- Material to process -
▼
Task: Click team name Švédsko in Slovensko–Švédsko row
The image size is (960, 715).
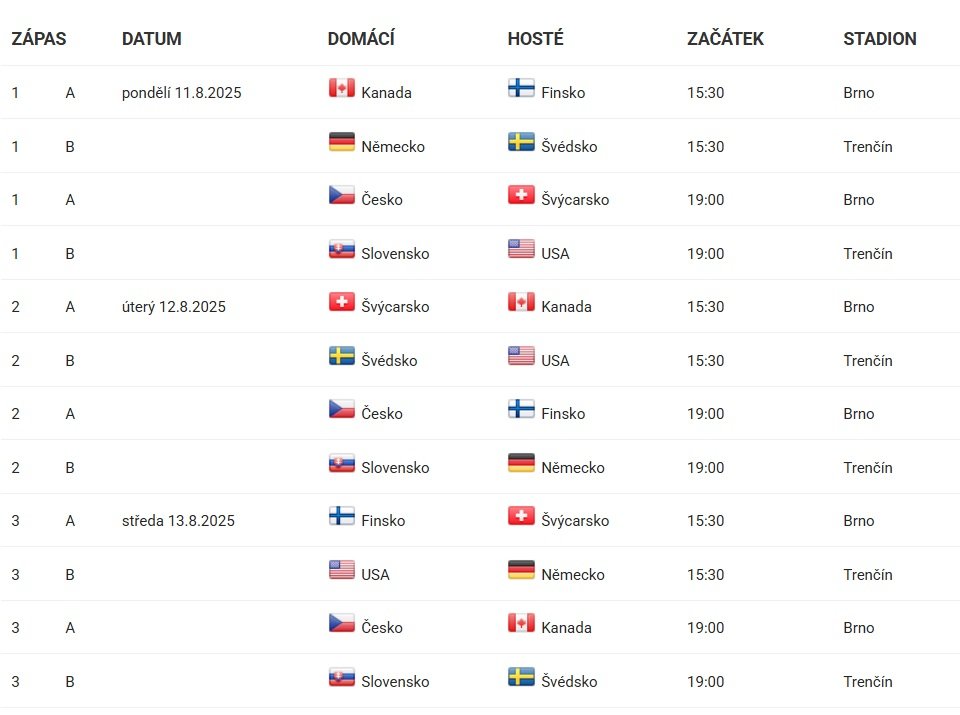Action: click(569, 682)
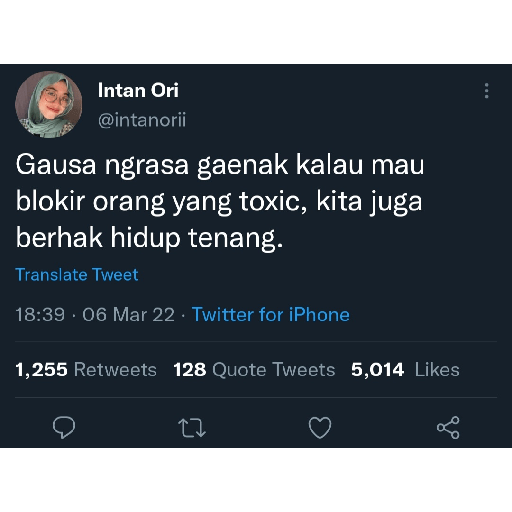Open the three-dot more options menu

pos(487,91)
▲
▼
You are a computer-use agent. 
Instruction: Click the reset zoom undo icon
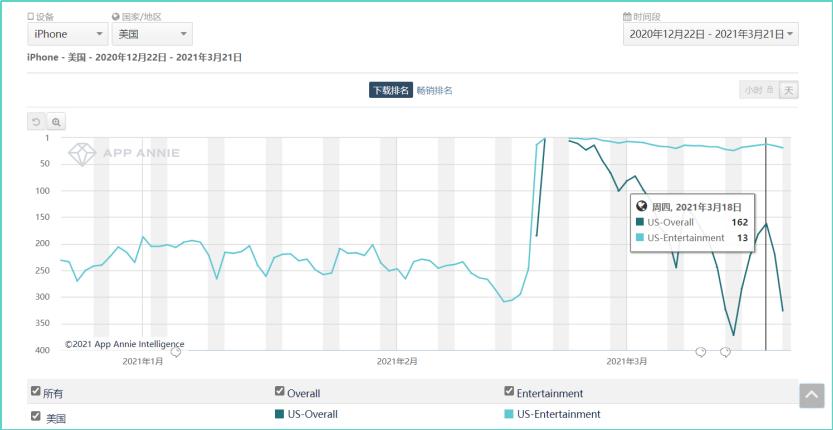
▲
- Instructions to follow -
Reproduce the lines word for word, starting at the line containing "You are a computer-use agent." and ending at the line containing "Instruction: Click the reset zoom undo icon".

- Task result -
You are a computer-use agent. 
Instruction: Click the reset zoom undo icon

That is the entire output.